Prompt 1 —
Can you condense the paragraph of the forum thread below that begins "Mine would not talk to me for 13 months" into a short bulleted list that keeps its main facts?
Prompt 2 —
Do these statements agree with the forum thread below? (a) In melissa68's post, the husband calls to check on the children. (b) The first poster has not dated in 22 years. (c) Jellybeans recommends no contact with her forever. Answer yes or no for each, quoting the deciding words.

I've got to stop reading these boards. They just cause more sadness and pain for me. I don't understand the thought process expescially after almost 3 decades and all those little babies you have.

Mine would not talk to me for 13 months. Now he's ready to divorce he is all ears and wants talk to me. Now I have nothing to say. Who wants to talk when it's about divorce? I told him today in texts to just go file and be done with it.

I have no desire to start over and date again. I would not even know how as it have been 22 years. So I guess I will just end up being an old cat lady. Would you like to be the old woman who lived in a shoe and had so many children she did not know what to do?
_Posted via Mobile Device_


----------



## melissa68 (Feb 10, 2012)

I feel the same....mine has turned in the last two weeks or so into someone who can say/do anything without a feeling in the world....rubs it in my face now that he's seeing someone....saying cruel things such as "I wont be thinking about her (meaning me when I'm deep in my new gf." this was to a friend of mine who sent him a msg about what he's done. He will not communicate at all...in fact has told me on several occasions that if I do not stop calling or trying to contact him he will file a restraining order. He will not see the children....not one call....one concern about how they are. It has devastated me beyond comprehension. I get physically sick during the day....just out of the blue my stomache hardens and I get a violently ill feeling...then the waterworks. And is he feeling anything? Probably nothing. He has rewritten our life together to be nothing but pure misery for him and a 'prison' he's glad to be out of. It breaks me heart. 
I know I keep repeating but it just won't sink in that this is my husband...the man I made such a beautiful child with...the man who cheered me on when I went back to school and the day he left was discussing my bday plans and our plans for the future. I truly don't know how to even think of trusting another after this....he's destroyed that in me.


----------



## Jellybeans (Mar 8, 2011)

Sometimes the answer is right in the thread title.

She betrayed, rejected and kicked you out. She does not respect or love you. 

You need to find your dignity and move on. 

No contact with her forever. Move on with your life.

Given entries —

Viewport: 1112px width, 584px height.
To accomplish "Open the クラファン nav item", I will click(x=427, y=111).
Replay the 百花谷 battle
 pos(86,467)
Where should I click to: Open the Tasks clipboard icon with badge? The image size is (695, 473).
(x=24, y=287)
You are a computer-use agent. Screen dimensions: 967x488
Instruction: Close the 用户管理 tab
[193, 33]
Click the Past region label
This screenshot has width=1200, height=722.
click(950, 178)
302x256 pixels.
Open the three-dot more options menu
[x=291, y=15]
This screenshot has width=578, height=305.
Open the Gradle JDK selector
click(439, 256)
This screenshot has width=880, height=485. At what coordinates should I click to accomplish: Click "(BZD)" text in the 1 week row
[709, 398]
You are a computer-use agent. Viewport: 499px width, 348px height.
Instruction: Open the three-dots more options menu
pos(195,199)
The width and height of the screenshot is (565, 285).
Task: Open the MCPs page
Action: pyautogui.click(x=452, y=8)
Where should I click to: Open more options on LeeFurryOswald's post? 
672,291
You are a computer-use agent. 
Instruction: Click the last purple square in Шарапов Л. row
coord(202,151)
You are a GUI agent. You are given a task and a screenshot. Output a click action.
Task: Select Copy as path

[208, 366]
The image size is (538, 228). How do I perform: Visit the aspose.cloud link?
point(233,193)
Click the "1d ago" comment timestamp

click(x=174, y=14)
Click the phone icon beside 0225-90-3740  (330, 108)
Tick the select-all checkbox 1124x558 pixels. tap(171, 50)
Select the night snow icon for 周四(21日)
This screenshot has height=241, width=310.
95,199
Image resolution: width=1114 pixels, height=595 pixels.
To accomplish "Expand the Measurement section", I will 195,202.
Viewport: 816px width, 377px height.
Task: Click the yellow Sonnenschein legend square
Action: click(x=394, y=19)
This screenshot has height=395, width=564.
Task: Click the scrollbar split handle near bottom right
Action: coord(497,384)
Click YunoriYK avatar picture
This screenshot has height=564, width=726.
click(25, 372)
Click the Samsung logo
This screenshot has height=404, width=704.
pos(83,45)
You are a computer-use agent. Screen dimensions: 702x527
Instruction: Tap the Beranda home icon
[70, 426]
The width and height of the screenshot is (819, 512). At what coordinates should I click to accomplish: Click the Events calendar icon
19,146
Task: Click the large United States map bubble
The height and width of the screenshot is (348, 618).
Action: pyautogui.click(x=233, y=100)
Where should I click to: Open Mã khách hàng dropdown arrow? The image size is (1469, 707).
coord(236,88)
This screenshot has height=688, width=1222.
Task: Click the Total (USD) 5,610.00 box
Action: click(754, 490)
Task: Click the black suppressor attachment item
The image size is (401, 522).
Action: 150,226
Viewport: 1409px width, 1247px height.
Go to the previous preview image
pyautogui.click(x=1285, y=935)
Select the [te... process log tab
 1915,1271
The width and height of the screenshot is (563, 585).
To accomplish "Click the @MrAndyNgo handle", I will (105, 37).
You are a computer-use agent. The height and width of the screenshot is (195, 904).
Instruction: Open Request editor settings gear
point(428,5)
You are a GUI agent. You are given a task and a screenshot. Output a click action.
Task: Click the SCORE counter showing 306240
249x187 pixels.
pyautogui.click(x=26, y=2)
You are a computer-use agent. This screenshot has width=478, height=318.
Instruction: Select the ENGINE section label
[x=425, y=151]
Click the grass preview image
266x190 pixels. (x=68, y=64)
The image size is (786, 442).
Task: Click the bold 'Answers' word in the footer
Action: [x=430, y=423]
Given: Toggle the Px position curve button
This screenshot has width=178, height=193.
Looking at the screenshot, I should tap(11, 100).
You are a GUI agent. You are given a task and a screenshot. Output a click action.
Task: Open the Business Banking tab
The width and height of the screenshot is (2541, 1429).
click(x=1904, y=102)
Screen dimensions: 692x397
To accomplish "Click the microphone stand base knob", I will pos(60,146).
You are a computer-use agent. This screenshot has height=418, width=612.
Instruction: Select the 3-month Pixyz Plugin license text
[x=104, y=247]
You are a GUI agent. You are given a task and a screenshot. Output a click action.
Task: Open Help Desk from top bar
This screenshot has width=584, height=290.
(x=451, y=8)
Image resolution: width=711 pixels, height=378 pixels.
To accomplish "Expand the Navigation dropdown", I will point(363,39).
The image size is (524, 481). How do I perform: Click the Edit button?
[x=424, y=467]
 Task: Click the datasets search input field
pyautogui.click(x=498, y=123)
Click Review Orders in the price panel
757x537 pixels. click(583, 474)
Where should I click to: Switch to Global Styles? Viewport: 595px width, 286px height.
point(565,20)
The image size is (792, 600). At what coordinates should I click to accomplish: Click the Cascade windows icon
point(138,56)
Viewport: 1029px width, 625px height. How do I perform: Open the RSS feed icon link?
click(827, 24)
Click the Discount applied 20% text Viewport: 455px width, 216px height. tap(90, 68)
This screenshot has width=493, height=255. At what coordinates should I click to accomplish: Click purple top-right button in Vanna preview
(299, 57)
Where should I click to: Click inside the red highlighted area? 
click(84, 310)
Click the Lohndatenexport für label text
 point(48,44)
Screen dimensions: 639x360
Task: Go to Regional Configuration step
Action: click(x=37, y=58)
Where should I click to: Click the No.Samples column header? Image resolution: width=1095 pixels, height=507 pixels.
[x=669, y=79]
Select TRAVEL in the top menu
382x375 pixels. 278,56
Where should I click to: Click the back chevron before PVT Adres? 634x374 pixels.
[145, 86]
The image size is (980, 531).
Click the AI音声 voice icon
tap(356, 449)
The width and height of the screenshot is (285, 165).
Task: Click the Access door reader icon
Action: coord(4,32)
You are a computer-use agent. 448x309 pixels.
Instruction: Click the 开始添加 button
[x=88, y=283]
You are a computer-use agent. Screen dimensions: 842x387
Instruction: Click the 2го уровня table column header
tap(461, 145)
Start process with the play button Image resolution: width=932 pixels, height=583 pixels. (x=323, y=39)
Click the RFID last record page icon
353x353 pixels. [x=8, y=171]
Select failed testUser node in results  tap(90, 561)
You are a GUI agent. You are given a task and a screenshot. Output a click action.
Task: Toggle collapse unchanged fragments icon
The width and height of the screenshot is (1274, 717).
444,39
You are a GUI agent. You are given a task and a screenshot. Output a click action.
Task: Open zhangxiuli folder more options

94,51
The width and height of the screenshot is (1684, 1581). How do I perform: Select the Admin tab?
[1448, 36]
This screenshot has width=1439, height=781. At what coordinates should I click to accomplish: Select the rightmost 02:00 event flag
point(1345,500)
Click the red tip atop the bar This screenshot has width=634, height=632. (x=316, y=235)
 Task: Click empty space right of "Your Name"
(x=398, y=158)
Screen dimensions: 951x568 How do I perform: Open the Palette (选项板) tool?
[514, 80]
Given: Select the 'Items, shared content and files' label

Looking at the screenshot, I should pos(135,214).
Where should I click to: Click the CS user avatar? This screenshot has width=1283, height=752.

Task answer 1 —
- He refused to talk to the writer for 13 months.
- Now that he is ready to divorce, he wants to talk.
- The writer has nothing left to say, since the talk would be about divorce.
- Today, by text, the writer told him to go file and be done with it.

Task answer 2 —
(a) No: "He will not see the children....not one call....one concern about how they are."
(b) Yes: "I would not even know how as it have been 22 years."
(c) Yes: "No contact with her forever."